1. This drawing is meant to demonstrate system piping concept only. Installer is responsible for all equipment and detailing required by local codes.

2. All closely spaced tees shall be within 4 pipe diameters center to center spacing.

3. A minimum of 6 pipe diameters of straight pipe shall be installed upstream and downstream of all closely spaced tees.

4. The minimum pipe size for connecting an indirect water heater is 1”.

5. The minimum pipe size for connecting the unit is 1.25”.

6. Circulators are shown with isolation flanges. The alternative is standard flanges with full port ball valves. Purge valves can be used with the circulator flanges as an alternative.

7. The anti-scald mixing valve is recommended if the DHW temperature is set above the factory setting of 119oF.

8. Install a minimum of 12 diameters of straight pipe upstream of all circulators.

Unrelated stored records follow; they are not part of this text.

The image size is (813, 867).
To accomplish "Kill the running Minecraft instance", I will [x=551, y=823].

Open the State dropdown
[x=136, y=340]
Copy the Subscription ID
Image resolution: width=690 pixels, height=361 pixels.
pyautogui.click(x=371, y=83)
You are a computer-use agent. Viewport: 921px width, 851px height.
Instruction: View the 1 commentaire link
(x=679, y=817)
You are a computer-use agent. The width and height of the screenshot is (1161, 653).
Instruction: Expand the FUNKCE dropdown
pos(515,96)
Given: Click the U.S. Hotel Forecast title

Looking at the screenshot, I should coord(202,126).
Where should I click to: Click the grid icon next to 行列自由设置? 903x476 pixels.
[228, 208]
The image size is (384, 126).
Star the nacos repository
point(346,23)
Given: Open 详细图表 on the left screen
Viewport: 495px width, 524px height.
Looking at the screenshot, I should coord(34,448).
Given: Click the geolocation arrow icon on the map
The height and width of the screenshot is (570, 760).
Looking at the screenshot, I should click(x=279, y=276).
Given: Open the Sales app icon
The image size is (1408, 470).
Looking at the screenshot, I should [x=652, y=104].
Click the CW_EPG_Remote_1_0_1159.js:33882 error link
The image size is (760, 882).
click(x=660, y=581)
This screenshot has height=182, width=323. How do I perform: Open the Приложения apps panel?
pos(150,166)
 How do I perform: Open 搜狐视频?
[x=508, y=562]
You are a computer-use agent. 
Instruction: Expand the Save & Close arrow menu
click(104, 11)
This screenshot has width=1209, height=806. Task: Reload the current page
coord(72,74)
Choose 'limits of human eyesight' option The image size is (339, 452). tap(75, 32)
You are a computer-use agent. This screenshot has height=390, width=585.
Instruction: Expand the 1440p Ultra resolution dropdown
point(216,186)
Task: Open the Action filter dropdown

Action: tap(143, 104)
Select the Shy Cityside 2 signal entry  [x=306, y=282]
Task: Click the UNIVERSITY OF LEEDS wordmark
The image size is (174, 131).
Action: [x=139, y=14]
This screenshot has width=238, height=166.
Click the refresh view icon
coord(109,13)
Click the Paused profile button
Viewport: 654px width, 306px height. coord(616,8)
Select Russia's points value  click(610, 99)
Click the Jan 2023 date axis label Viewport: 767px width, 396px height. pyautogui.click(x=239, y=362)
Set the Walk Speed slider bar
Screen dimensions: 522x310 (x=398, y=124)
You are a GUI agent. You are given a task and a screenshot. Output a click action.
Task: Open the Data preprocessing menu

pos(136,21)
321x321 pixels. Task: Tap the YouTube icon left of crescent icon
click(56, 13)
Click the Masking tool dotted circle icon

9. Winterization: When winterizing the unit, put a drain valve on both the supply and return between the union and the shut-off connection.


  • Ironman
    Ironman Member Posts: 7,181
    edited December 2012
    Hydraulic Separation


    I like your handle.

    The purpose for using the closely spaced Tee's is hydraulic separation. Simply put, that means that each circuit can maintain its own flow rate while transfering heat from one to the other.

    The Munchkin has a high head heat exchanger, which means a high resistance to flow. It is critical that a proper flow rate be maintained when it fires or a premature failure will occur in the heat exchanger from metal fatigue. We recently replaced one that someone else installed that was two years old.

    The system piping is typically low head and thus requires a low head pump. This is why hydraulic separation is needed with this type of boiler: it's to protect it from over-heating the heat exchanger due to low flow.

    If you are well-versed in hydonic calculations and pump selection, you may be able to get by with one large circ. that takes into account the total system head and required GPM provided there is only one zone connected to the boiler. That usually would require a circ. that costs more than twice as much as two smaller ones and uses more than twice the energy.

    Other than that, the Munchkin MUST be piped primary/secondary as shown and two circs. used. Make sure the boiler circ. is what they spec'd in the manual for that size boiler.

    Bob Boan
    You can choose to do what you want, but you cannot choose the consequences.
  • Xparatrooper
    Xparatrooper Member Posts: 2

    I tried to thank you a couple days ago...  but my login was on vacation :)    Great information!!  I surfed the link you provided and learned a bunch!
  • Ironman
    Ironman Member Posts: 7,181
    De Nada

    Glad to help.

    One other caution: the boiler must be setup with a digital combustion analyzer by someone who is trained in its use.

    Best Wishes
    Bob Boan
    You can choose to do what you want, but you cannot choose the consequences.